**REQUIRED ACTION**
Lines in the listing below that hold "radio" are the ones to copy.
[RECORDED DATA Boundary: Start]
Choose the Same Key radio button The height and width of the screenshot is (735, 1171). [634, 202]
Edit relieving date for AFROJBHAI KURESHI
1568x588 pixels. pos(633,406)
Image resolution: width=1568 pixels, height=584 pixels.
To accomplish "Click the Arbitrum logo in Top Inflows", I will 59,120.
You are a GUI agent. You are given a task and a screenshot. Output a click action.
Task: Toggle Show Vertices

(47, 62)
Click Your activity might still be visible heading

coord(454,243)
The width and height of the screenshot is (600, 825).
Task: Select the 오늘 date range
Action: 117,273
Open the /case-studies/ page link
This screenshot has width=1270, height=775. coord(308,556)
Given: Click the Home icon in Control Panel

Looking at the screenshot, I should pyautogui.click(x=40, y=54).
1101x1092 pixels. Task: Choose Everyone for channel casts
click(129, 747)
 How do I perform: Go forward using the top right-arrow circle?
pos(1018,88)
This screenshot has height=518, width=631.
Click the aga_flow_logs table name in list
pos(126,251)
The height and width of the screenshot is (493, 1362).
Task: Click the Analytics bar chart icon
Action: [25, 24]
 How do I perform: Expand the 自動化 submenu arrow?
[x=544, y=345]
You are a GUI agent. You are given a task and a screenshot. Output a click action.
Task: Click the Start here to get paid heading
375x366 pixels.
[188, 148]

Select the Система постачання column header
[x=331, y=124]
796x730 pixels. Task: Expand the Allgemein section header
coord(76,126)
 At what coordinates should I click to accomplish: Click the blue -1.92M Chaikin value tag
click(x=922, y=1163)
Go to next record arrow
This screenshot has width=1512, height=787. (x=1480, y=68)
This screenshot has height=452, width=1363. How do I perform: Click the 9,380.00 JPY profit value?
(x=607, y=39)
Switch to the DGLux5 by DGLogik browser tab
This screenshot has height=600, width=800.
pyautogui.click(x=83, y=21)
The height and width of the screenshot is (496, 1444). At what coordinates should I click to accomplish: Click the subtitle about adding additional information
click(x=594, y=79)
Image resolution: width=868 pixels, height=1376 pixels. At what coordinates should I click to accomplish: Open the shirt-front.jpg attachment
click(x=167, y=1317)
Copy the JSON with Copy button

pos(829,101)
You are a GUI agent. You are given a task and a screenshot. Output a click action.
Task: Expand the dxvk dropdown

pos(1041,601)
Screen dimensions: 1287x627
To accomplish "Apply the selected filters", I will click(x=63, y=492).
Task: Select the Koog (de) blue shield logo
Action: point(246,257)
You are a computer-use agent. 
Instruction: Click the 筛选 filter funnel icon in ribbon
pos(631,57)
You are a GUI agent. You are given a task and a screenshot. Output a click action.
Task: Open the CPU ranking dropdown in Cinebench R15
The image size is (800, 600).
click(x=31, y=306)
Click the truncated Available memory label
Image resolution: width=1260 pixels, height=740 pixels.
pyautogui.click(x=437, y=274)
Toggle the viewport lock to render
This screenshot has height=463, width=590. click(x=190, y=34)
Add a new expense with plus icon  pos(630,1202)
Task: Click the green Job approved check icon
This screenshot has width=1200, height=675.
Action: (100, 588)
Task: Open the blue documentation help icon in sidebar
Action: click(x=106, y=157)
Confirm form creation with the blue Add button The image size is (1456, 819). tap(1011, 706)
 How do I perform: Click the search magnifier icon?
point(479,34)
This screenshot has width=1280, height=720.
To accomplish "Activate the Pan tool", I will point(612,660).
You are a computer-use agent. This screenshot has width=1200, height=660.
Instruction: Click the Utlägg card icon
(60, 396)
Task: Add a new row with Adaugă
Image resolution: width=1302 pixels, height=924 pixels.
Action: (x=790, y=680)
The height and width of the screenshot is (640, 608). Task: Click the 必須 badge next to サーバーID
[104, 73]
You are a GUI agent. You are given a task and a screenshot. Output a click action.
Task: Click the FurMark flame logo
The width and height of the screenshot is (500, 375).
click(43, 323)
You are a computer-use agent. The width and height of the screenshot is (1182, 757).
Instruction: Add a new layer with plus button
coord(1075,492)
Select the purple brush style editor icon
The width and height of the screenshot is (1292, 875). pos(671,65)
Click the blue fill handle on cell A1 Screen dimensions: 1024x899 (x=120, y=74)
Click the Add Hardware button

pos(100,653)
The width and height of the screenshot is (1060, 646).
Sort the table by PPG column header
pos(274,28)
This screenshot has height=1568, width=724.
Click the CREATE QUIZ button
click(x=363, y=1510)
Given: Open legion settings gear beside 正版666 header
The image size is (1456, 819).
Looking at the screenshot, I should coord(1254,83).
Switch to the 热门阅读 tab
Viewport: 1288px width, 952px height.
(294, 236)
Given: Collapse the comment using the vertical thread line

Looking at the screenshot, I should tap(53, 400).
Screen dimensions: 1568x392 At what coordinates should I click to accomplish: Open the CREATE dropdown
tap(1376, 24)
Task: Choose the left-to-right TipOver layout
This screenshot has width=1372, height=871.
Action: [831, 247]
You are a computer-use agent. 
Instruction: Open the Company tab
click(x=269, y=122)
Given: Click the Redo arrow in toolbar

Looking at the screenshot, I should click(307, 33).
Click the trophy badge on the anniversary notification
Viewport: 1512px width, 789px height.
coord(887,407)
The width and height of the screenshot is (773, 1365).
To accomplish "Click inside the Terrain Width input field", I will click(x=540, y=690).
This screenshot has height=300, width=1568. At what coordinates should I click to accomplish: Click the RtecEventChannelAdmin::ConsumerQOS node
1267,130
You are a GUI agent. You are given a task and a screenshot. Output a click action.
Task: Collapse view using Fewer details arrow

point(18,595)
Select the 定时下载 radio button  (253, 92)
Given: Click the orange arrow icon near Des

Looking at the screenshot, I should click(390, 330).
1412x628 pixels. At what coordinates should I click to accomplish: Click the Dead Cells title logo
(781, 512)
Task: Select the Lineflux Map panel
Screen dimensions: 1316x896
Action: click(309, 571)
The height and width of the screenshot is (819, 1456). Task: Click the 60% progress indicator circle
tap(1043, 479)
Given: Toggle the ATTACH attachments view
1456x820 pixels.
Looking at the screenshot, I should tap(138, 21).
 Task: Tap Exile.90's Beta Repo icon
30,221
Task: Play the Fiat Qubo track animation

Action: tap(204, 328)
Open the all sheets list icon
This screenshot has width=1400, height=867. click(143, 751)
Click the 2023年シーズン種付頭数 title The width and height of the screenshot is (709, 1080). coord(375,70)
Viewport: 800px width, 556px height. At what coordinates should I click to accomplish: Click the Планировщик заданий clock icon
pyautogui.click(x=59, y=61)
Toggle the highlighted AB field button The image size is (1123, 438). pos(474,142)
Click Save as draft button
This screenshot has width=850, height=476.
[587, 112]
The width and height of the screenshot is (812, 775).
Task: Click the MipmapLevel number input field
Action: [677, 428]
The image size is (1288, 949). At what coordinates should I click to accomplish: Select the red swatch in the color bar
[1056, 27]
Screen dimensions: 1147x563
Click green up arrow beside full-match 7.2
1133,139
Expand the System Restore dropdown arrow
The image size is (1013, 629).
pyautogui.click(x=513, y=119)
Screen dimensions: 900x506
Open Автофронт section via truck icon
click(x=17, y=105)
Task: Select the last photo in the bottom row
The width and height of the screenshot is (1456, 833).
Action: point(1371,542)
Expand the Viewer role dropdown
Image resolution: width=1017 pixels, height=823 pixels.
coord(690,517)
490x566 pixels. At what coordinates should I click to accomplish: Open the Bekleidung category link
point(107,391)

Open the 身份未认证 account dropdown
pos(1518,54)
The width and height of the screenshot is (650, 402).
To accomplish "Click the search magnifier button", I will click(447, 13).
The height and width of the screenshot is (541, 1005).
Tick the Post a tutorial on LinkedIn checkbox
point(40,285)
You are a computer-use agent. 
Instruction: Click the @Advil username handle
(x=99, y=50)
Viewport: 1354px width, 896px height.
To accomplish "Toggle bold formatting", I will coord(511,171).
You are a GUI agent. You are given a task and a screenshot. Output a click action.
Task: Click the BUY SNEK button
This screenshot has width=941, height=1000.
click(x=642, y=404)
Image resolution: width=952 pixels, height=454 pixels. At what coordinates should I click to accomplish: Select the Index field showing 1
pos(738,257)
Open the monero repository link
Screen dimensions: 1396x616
[RECORDED DATA Boundary: End]
**RESPONSE BELOW**
Choose the Same Key radio button The height and width of the screenshot is (735, 1171). [634, 202]
Select the 定时下载 radio button  (253, 92)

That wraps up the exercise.